Kisah Jurnalis Meliput Perang Palestina-Israel: Kuncinya Keberanian dan Kepasrahan

Kunci meliput perang Palestina Israel adalah keberanian dan kepasrahan. Setidaknya, demikian yang dialami langsung penulis saat turun di sana.

Bagi para jurnalis yang bertugas di Timur Tengah, peliputan perang Palestina-Israel merupakan tugas paling sering dan biasanya menjadi inti pekerjaan jurnalistik mereka. Karena itu, wartawan-wartawan di Timur Tengah harus memahami secara detail isu dan anatomi konflik tersebut.


Sebagai jurnalis yang bekerja di Timur Tengah, saya juga merasakannya—perang Palestina-Israel menjadi inti peliputan saya. 


Sejak 1993, saya menulis dan meliput perang Palestina-Israel. Penugasan luar negeri saya yang pertama adalah ke wilayah Palestina, yakni Tepi Barat, Yerusalem Timur, dan Jalur Gaza. Sejak itu, hampir setiap tahun selama 30 tahun, saya melakukan perjalanan jurnalistik ke wilayah Palestina. Saya ingat, dalam 10 tahun pertama di Timur Tengah saya mengunjungi Palestina sebanyak lima kali, yaitu pada 1994, 1996, 1997, 1999, dan 2001. 


Sejak Hamas menguasai Jalur Gaza pada 2007 dan kemudian meletus perang besar Palestina-Israel pada 2009, 2012, 2014, 2021, dan 2023, saya pun meliput perang-perang tersebut. Saya masuk ke Jalur Gaza saat perang tahun 2009 dan 2012.


Kala perang Palestina-Israel meletus di tahun 2014 dan 2021, saya hanya meliput sampai ke kota Al-Arish (sekitar 40 kilometer dari Jalur Gaza).

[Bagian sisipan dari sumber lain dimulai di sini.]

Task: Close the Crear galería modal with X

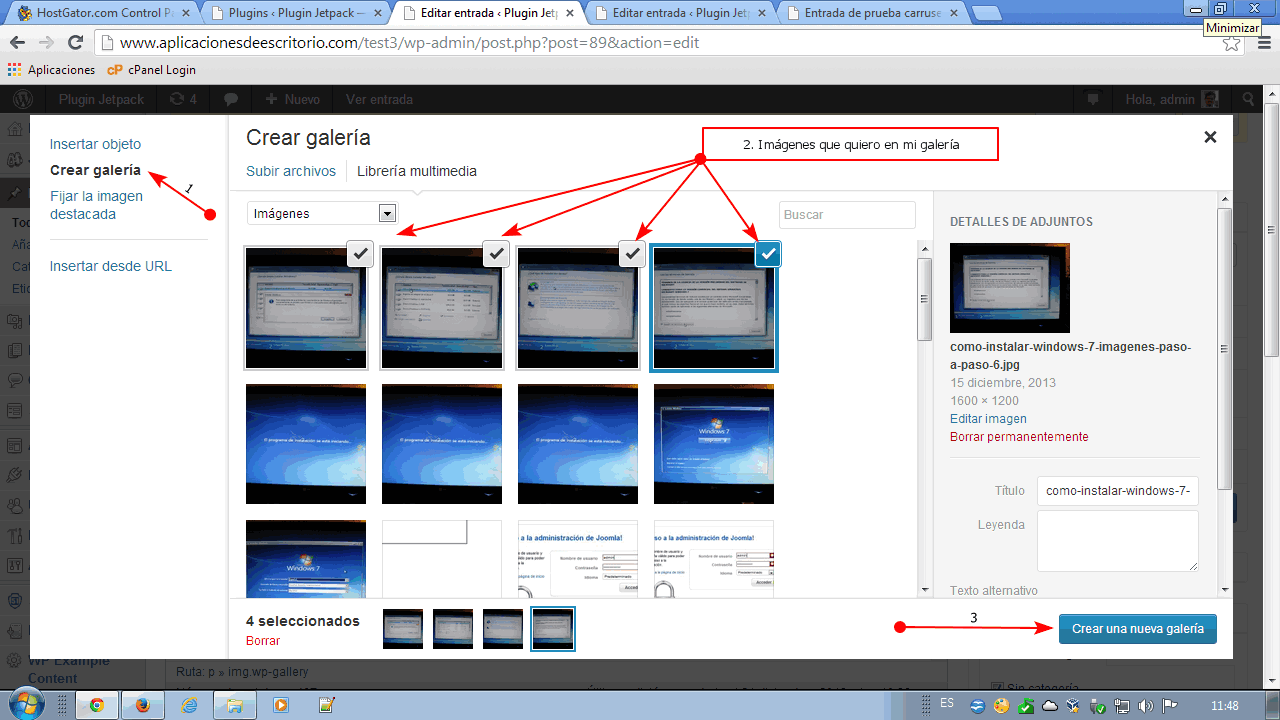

Saat itu, otoritas Mesir hanya mengizinkan para wartawan meliput sampai di kota tersebut yang berada di Gurun Sinai Utara. 


Pada perang Palestina-Israel tahun ini, otoritas Mesir juga hanya mengizinkan para wartawan meliput sampai di kota Al-Arish.

 


Meliput di tengah dentuman rudal

Meliput perang, seperti perang Palestina-Israel, menuntut keberanian sekaligus kepasrahan serta pengorbanan bagi jurnalis. Kesehatan yang prima bagi para jurnalis yang akan meliput perang juga menjadi prasyarat utama.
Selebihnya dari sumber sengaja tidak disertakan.